- **Exercise instructions**: Repeat the lines below word for word, starting at the line containing "PARTNERI (847, 91)" and ending at the line containing "Unesco Heritage List (297, 2449)", both included.

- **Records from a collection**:
_ _ _ _ _

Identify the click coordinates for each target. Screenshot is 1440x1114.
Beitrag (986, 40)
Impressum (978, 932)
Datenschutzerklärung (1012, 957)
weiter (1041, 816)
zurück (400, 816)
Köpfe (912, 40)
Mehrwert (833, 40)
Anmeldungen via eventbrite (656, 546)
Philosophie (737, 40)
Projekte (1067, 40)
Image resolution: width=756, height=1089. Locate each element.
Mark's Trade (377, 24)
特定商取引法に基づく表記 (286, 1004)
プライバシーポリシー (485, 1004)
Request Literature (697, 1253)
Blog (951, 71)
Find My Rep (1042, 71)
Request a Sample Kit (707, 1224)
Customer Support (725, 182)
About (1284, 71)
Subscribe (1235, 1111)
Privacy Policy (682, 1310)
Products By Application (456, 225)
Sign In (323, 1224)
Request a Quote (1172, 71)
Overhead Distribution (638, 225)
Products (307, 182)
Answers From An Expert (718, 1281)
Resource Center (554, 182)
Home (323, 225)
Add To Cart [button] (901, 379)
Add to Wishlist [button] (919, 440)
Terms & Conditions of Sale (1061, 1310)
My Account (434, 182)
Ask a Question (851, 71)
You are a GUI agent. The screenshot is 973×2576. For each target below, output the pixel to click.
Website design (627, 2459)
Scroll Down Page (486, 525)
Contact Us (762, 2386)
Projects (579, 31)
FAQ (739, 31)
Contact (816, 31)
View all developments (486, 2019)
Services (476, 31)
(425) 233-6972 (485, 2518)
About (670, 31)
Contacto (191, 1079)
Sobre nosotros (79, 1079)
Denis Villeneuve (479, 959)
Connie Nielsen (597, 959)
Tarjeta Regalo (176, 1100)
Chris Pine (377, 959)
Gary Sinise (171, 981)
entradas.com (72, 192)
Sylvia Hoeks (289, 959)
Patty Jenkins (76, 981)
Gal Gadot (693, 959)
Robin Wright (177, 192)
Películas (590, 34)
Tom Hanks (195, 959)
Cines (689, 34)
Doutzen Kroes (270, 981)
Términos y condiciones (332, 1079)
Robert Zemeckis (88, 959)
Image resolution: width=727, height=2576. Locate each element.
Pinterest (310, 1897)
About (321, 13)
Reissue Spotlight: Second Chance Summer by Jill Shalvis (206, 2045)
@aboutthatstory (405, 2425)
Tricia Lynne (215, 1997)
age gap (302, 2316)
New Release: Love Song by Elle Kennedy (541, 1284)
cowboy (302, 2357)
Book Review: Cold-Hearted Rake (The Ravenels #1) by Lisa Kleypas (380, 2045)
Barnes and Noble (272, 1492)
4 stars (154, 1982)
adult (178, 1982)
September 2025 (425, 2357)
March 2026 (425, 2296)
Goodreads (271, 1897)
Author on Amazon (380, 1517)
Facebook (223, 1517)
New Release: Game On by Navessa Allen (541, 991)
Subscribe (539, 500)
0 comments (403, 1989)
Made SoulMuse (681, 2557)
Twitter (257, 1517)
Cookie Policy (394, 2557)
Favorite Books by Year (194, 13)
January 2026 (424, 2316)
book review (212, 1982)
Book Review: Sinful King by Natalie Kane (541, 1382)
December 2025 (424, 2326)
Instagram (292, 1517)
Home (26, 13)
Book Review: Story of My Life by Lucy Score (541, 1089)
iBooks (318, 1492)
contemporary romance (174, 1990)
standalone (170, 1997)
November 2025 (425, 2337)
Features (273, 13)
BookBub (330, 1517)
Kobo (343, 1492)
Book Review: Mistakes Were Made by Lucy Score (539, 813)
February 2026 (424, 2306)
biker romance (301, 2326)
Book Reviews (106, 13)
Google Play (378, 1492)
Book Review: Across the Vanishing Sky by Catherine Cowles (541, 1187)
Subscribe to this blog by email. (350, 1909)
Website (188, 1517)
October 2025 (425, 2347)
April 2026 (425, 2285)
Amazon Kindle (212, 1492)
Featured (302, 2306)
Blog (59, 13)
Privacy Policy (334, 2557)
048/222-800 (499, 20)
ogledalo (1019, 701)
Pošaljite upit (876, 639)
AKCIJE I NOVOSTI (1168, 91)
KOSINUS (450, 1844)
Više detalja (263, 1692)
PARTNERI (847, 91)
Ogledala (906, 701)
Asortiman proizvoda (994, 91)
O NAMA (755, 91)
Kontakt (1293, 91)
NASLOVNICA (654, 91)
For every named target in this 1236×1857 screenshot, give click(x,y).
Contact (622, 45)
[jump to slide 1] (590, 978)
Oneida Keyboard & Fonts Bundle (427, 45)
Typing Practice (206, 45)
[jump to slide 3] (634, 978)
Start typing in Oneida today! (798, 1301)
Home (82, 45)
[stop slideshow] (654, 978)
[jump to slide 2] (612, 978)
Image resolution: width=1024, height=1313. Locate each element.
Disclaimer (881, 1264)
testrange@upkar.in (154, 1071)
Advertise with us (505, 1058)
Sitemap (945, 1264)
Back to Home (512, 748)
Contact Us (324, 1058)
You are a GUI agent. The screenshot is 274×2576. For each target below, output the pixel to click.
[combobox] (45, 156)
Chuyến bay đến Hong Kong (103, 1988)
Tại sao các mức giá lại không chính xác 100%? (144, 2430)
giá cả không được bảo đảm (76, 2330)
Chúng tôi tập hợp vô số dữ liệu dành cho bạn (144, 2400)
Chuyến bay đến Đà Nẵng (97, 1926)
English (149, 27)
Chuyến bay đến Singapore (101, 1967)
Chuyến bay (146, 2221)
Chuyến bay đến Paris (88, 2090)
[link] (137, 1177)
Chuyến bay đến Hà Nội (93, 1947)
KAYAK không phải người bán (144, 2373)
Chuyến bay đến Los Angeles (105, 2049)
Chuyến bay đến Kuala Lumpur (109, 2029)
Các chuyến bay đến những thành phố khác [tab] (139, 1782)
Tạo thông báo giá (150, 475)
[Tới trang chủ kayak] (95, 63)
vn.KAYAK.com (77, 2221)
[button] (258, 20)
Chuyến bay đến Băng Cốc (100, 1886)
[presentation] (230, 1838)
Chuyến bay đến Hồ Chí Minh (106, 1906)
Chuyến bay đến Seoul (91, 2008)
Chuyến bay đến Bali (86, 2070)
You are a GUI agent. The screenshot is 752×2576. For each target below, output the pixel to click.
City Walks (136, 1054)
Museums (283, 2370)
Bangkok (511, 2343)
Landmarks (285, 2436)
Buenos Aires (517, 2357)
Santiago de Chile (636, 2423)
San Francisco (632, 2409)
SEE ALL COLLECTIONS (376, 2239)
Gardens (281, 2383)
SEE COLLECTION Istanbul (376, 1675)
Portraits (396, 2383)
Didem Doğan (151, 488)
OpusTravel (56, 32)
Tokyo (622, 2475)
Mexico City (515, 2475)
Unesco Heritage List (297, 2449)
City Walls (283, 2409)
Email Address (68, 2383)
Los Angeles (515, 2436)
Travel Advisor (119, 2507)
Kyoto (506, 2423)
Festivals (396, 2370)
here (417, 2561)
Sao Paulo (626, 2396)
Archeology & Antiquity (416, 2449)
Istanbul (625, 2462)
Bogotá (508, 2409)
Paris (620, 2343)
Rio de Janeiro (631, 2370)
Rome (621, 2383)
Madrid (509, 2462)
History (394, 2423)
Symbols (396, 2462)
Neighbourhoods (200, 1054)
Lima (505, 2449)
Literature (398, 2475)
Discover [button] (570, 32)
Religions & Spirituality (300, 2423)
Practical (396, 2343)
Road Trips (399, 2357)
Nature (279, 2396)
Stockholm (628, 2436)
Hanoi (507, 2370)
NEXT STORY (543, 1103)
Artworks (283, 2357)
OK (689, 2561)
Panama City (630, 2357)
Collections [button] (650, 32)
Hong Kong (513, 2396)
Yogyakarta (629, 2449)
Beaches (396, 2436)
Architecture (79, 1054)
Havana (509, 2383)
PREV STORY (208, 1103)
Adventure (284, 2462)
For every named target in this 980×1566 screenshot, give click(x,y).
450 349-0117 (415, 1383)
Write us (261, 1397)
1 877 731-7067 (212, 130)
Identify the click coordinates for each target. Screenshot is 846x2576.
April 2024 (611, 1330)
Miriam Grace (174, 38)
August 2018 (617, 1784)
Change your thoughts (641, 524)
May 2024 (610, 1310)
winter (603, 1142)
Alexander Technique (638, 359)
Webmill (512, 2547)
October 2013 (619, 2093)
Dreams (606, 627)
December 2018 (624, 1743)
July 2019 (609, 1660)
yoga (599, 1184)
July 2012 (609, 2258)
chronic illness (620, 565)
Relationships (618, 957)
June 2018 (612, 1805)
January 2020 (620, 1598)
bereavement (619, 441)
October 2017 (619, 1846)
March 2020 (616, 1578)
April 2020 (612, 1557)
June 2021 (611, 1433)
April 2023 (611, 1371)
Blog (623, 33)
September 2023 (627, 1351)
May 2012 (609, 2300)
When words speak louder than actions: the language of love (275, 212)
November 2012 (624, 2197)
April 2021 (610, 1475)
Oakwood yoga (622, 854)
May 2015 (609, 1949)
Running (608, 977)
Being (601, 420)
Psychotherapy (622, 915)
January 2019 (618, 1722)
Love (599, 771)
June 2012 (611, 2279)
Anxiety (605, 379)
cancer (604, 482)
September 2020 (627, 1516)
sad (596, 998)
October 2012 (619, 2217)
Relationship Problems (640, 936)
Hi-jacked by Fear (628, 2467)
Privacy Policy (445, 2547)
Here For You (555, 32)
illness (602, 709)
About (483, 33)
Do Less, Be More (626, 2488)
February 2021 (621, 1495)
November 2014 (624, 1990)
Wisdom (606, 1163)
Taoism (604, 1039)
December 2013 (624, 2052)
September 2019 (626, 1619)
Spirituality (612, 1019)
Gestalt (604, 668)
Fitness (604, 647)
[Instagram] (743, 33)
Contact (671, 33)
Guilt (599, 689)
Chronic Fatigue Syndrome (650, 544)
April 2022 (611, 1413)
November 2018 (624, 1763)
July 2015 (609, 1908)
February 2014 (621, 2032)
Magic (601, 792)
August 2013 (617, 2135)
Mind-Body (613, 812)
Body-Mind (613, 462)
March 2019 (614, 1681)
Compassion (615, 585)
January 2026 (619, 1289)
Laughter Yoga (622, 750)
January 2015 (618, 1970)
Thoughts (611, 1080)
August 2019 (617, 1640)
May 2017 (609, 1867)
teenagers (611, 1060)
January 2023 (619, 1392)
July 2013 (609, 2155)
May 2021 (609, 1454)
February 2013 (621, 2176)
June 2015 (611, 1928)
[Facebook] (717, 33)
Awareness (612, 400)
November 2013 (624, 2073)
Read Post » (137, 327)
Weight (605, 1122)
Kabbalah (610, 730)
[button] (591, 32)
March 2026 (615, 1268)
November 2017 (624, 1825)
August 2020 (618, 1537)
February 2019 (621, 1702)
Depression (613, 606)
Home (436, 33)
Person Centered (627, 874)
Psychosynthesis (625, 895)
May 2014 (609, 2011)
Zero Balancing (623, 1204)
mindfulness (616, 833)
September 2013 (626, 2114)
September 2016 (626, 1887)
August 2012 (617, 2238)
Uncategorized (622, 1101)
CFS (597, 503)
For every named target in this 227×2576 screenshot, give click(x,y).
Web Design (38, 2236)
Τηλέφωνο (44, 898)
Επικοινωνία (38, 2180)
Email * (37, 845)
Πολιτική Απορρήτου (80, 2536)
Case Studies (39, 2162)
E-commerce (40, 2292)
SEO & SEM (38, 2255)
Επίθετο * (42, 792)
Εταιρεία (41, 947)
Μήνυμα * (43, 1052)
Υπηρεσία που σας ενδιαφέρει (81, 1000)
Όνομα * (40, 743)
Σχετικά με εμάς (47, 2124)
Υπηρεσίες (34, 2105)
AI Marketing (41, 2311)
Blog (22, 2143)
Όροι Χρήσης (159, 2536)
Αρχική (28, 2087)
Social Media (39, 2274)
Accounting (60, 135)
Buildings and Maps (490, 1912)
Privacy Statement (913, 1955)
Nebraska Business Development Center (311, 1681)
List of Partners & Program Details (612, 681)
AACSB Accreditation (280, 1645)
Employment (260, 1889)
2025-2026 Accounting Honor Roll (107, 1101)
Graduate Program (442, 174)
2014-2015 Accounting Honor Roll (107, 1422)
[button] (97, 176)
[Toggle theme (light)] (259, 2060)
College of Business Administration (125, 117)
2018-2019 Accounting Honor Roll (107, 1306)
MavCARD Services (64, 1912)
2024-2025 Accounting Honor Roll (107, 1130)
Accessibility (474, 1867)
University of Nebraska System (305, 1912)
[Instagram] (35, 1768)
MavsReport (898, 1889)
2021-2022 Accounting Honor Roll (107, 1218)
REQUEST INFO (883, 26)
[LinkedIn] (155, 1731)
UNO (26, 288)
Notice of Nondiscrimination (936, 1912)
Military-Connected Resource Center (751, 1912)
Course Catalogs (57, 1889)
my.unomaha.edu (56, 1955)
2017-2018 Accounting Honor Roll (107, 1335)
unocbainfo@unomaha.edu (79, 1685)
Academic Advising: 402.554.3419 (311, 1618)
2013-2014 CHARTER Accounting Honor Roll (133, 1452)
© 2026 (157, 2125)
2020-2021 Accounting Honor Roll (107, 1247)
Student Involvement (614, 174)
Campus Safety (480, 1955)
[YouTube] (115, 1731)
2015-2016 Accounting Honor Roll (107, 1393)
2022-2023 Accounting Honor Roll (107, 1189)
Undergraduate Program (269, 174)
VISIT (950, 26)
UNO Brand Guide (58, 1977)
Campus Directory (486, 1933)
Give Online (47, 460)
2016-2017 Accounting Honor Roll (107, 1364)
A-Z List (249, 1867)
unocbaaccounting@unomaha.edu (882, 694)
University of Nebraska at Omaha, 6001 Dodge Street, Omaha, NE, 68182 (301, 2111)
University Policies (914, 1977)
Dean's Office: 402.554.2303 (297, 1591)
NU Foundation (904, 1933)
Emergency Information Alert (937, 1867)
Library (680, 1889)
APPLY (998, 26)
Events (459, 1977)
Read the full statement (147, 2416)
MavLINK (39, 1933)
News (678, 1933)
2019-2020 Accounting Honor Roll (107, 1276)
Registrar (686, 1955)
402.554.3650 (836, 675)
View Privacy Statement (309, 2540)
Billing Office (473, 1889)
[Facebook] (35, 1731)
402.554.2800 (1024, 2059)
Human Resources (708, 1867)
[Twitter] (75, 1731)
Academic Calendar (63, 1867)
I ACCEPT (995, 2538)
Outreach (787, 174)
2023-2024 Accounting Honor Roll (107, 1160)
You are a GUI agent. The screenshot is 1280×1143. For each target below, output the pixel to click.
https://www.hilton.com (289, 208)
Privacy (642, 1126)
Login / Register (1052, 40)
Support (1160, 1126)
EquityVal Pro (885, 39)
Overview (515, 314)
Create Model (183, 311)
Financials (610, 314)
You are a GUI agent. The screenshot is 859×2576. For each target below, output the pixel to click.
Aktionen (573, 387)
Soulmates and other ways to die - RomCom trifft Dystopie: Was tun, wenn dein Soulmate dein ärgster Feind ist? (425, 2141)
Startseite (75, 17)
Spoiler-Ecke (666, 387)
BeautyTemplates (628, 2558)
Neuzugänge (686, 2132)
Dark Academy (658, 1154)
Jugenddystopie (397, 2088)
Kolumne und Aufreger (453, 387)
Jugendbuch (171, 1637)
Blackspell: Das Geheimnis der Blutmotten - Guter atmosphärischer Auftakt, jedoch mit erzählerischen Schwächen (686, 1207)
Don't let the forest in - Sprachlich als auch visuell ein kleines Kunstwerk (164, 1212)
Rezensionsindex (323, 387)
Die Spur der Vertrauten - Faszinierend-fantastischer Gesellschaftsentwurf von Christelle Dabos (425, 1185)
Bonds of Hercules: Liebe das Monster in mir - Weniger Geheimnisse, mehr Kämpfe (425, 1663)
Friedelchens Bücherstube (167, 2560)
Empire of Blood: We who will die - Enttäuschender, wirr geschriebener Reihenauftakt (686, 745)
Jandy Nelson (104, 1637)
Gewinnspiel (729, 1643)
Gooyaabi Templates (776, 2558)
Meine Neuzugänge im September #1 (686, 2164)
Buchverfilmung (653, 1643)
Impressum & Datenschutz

_ _ _ _ _

- **Result of this exercise**:
PARTNERI (847, 91)
Ogledala (906, 701)
Asortiman proizvoda (994, 91)
O NAMA (755, 91)
Kontakt (1293, 91)
NASLOVNICA (654, 91)
For every named target in this 1236×1857 screenshot, give click(x,y).
Contact (622, 45)
[jump to slide 1] (590, 978)
Oneida Keyboard & Fonts Bundle (427, 45)
Typing Practice (206, 45)
[jump to slide 3] (634, 978)
Start typing in Oneida today! (798, 1301)
Home (82, 45)
[stop slideshow] (654, 978)
[jump to slide 2] (612, 978)
Image resolution: width=1024, height=1313. Locate each element.
Disclaimer (881, 1264)
testrange@upkar.in (154, 1071)
Advertise with us (505, 1058)
Sitemap (945, 1264)
Back to Home (512, 748)
Contact Us (324, 1058)
You are a GUI agent. The screenshot is 274×2576. For each target below, output the pixel to click.
[combobox] (45, 156)
Chuyến bay đến Hong Kong (103, 1988)
Tại sao các mức giá lại không chính xác 100%? (144, 2430)
giá cả không được bảo đảm (76, 2330)
Chúng tôi tập hợp vô số dữ liệu dành cho bạn (144, 2400)
Chuyến bay đến Đà Nẵng (97, 1926)
English (149, 27)
Chuyến bay đến Singapore (101, 1967)
Chuyến bay (146, 2221)
Chuyến bay đến Paris (88, 2090)
[link] (137, 1177)
Chuyến bay đến Hà Nội (93, 1947)
KAYAK không phải người bán (144, 2373)
Chuyến bay đến Los Angeles (105, 2049)
Chuyến bay đến Kuala Lumpur (109, 2029)
Các chuyến bay đến những thành phố khác [tab] (139, 1782)
Tạo thông báo giá (150, 475)
[Tới trang chủ kayak] (95, 63)
vn.KAYAK.com (77, 2221)
[button] (258, 20)
Chuyến bay đến Băng Cốc (100, 1886)
[presentation] (230, 1838)
Chuyến bay đến Hồ Chí Minh (106, 1906)
Chuyến bay đến Seoul (91, 2008)
Chuyến bay đến Bali (86, 2070)
You are a GUI agent. The screenshot is 752×2576. For each target below, output the pixel to click.
City Walks (136, 1054)
Museums (283, 2370)
Bangkok (511, 2343)
Landmarks (285, 2436)
Buenos Aires (517, 2357)
Santiago de Chile (636, 2423)
San Francisco (632, 2409)
SEE ALL COLLECTIONS (376, 2239)
Gardens (281, 2383)
SEE COLLECTION Istanbul (376, 1675)
Portraits (396, 2383)
Didem Doğan (151, 488)
OpusTravel (56, 32)
Tokyo (622, 2475)
Mexico City (515, 2475)
Unesco Heritage List (297, 2449)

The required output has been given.